Reverse Engineering Robots Reading Vogue

Yves Saint Laurent once famously said, “fashions fade, style is eternal.” Vogue – the veritable fashion bible and century-old institution – has been there to capture it all. The site, Robots Reading Voguecreated by Yale Digital Humanities Librarians Peter Leonard and Lindsay King, seeks to analyze Vogue‘s stylistic, visual, and thematic changes over the years by means of data-mining.

Sources
The project takes its information from the Vogue archive, a database established in 2011, containing each of Vogue‘s issues since its creation in 1892. With a dataset of 2700 covers, 400,000 pages, 6 TB of data, the researchers were able to begin work on this multi-disciplinary endeavor, covering topics ranging from gender to computer science.

Processing
In order to efficiently analyze data, Yale researchers needed to organize the datasets in subcategories, organized by date, color, model’s cover placement, word usage, advertisements, and overall statistics of the magazine (circulation, price per issue, number of pages per year). Based on these subcategories, researchers were able to do experiments using tools such as n-gram Search, color analysis, and topic modeling.

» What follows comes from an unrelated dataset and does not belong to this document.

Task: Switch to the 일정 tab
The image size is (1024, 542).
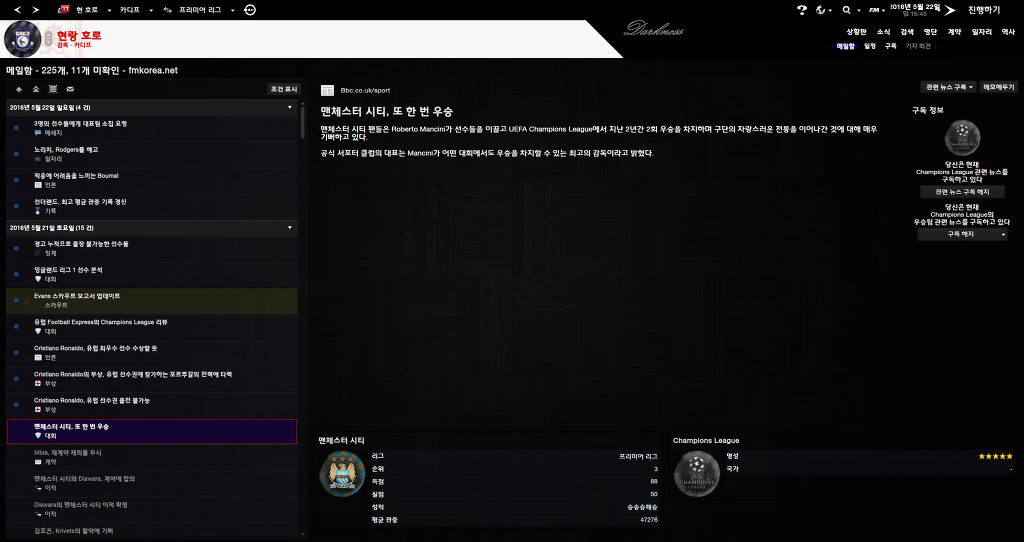Action: click(x=870, y=46)
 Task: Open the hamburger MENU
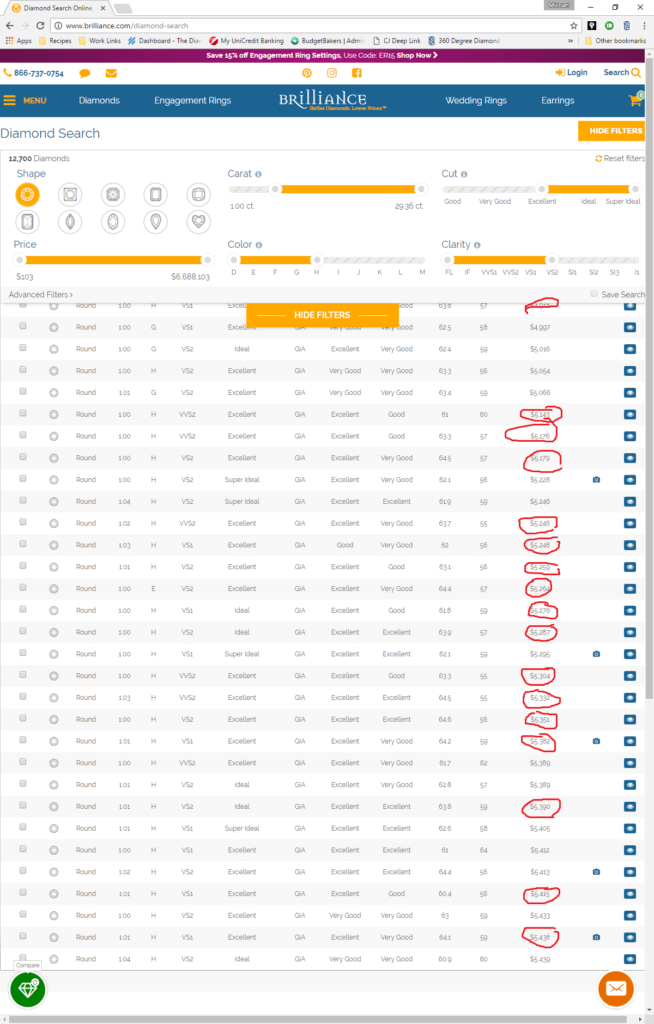[x=25, y=101]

Presentation In order to display their data and findings, the researchers at Yale created a user friendly, intuitive site. This is evident in the site’s usage of slice histograms, plots, tables, graphs, and word clouds. These visual manifestations of data create an easily accessible way for any audience to gather information on the history and evolution of Vogue.

One comment

  1. I really like how you formatted your post! The header is engaging, the sections are split clearly, and the word cloud is placed next to the information rather than above or below it. You also linked extra information for us to look into which is helpful. Your introduction is also engaging in a way that makes me want to keep reading, thanks for sharing!